>>>
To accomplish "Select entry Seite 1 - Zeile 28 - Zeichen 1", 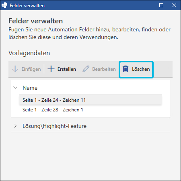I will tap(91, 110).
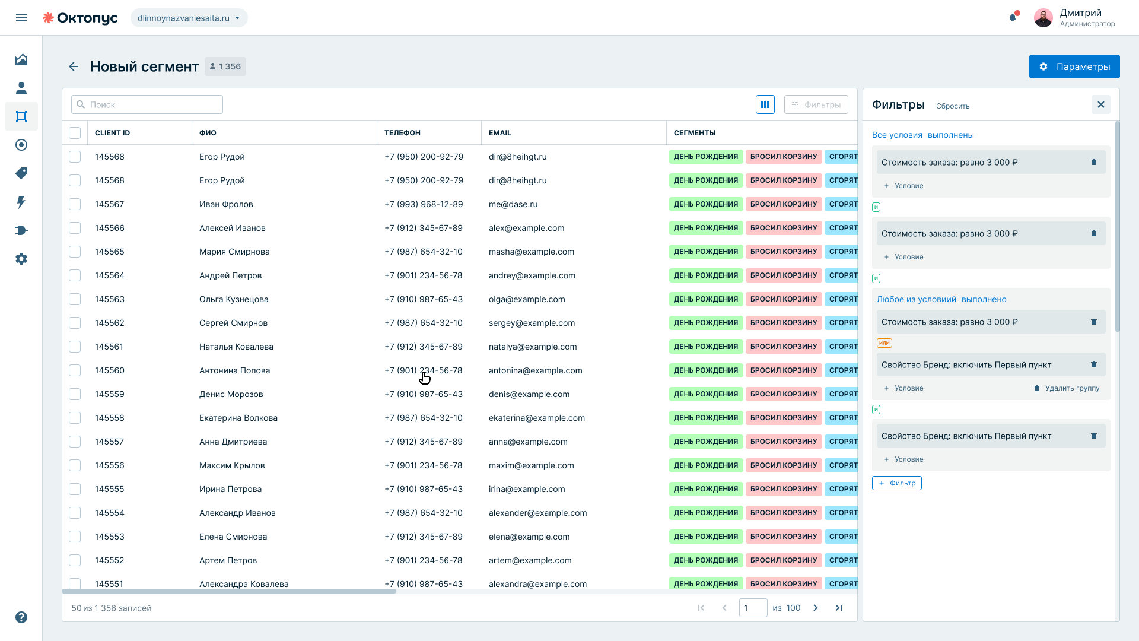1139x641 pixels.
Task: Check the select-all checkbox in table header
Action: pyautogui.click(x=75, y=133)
<<<
>>>
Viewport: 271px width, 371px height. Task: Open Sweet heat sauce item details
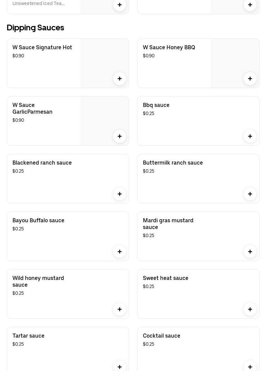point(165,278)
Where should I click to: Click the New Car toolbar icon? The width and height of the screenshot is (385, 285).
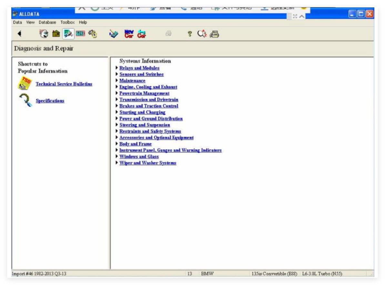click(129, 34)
<<<
EXERCISE TASK
How many lines in the items above contain the word "height"? Case counts, and the reply should be the number alone.

THE RESPONSE
2